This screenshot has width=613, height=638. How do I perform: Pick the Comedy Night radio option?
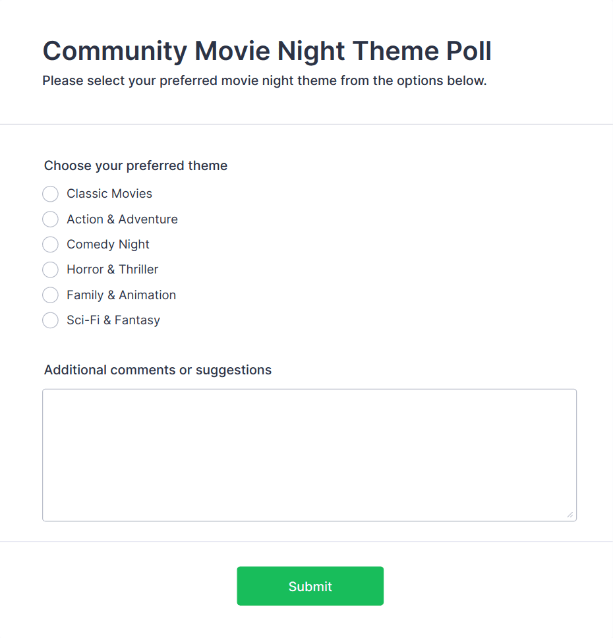(x=50, y=245)
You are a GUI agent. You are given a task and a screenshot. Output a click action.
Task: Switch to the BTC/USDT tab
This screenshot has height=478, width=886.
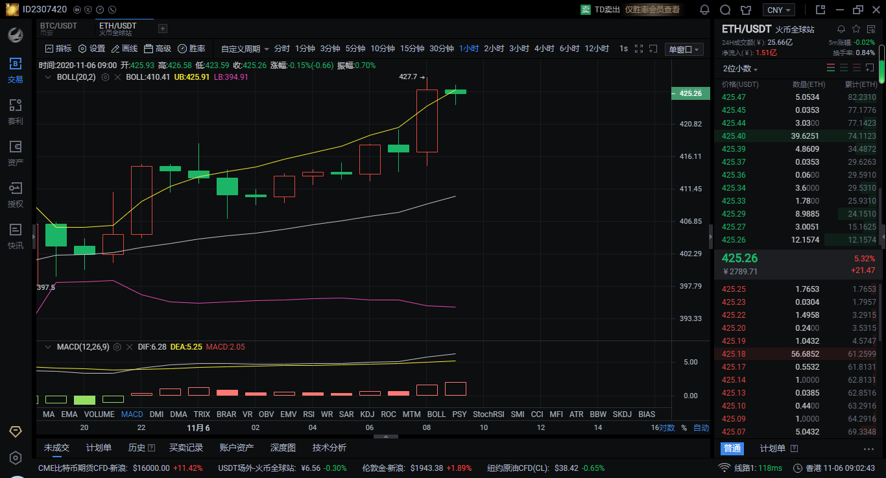point(59,29)

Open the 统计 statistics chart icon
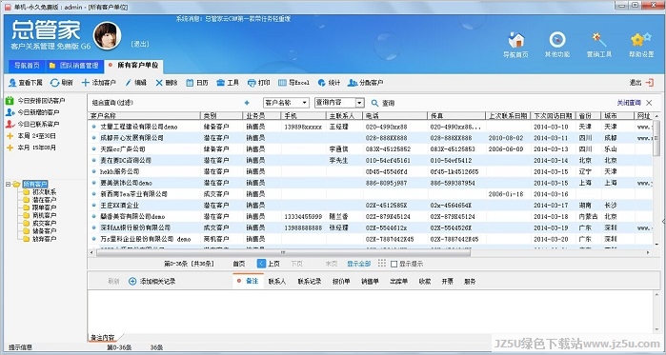click(x=321, y=83)
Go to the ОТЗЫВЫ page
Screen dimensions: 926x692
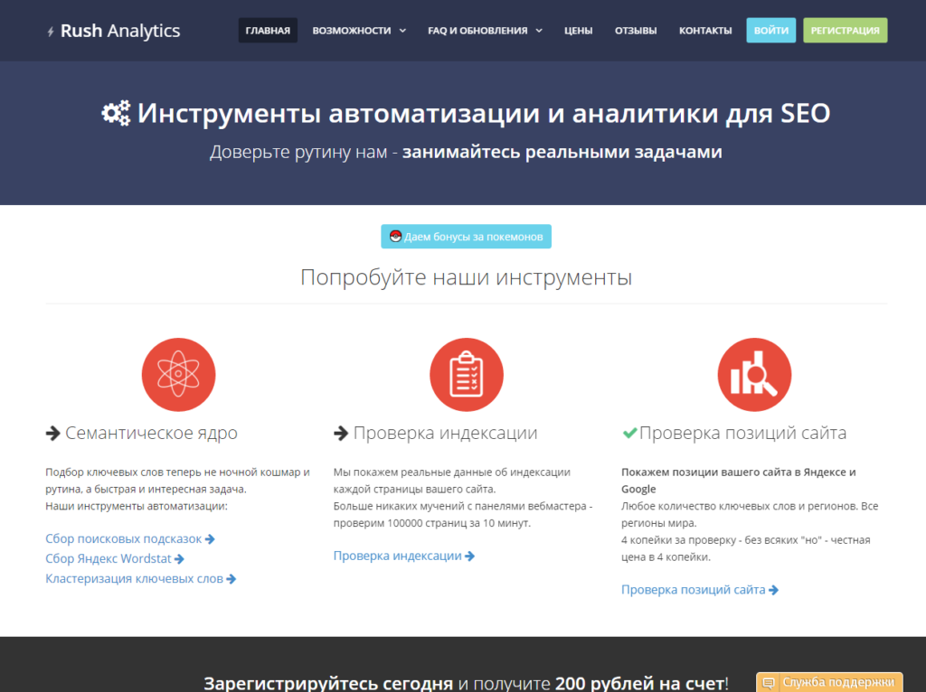tap(636, 31)
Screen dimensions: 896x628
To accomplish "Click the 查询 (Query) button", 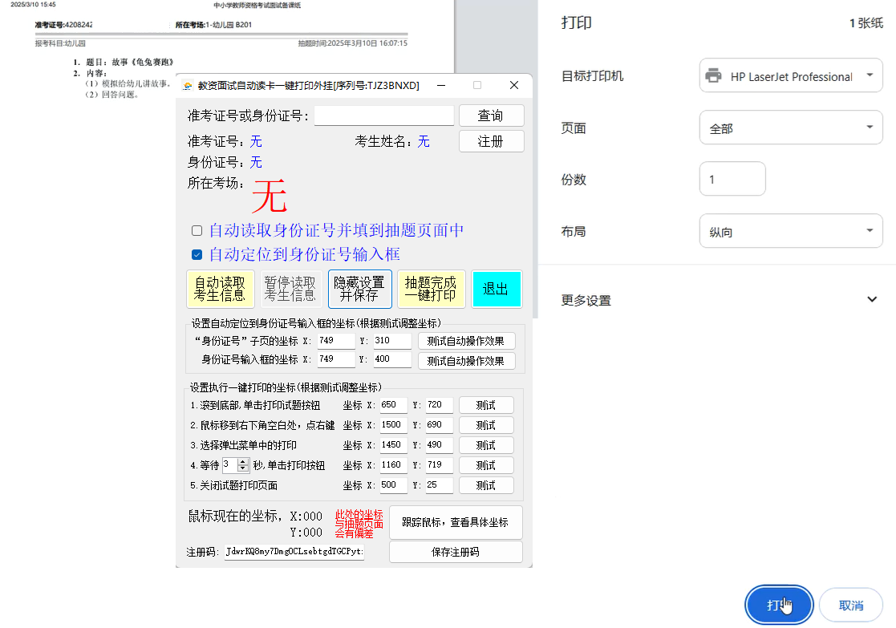I will click(491, 115).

◆ **What the task requires**: Copy only the lines above from the one containing "You are a GUI" through the one containing "Screen dimensions: 896x628", both included. Leave out the pictures.

◆ **Solution below**:
You are a GUI agent. You are given a task and a screenshot. Output a click action.
Task: Switch to the BTC/USDT tab
This screenshot has height=478, width=886.
point(59,29)

Open the 统计 statistics chart icon
click(x=321, y=83)
Go to the ОТЗЫВЫ page
Screen dimensions: 926x692
tap(636, 31)
Screen dimensions: 896x628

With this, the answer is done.